What the task asks: Can you duplicate the records below verbatim, starting at the line containing "The image size" and ending at the line containing "click(x=156, y=368)", with both of those lines included?

** Start Records supplied **

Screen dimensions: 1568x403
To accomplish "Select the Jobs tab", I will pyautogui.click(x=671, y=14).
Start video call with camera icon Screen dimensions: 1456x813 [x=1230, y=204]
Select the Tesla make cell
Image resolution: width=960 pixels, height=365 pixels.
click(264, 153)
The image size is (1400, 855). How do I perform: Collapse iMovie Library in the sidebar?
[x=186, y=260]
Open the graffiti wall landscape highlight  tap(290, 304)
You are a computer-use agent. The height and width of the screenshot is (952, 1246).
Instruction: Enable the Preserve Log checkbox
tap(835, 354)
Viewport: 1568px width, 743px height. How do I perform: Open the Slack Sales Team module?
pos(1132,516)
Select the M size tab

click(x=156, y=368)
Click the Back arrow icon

** End Records supplied **

Result:
The image size is (1400, 855). How do I perform: Collapse iMovie Library in the sidebar?
[x=186, y=260]
Open the graffiti wall landscape highlight  tap(290, 304)
You are a computer-use agent. The height and width of the screenshot is (952, 1246).
Instruction: Enable the Preserve Log checkbox
tap(835, 354)
Viewport: 1568px width, 743px height. How do I perform: Open the Slack Sales Team module?
pos(1132,516)
Select the M size tab

click(x=156, y=368)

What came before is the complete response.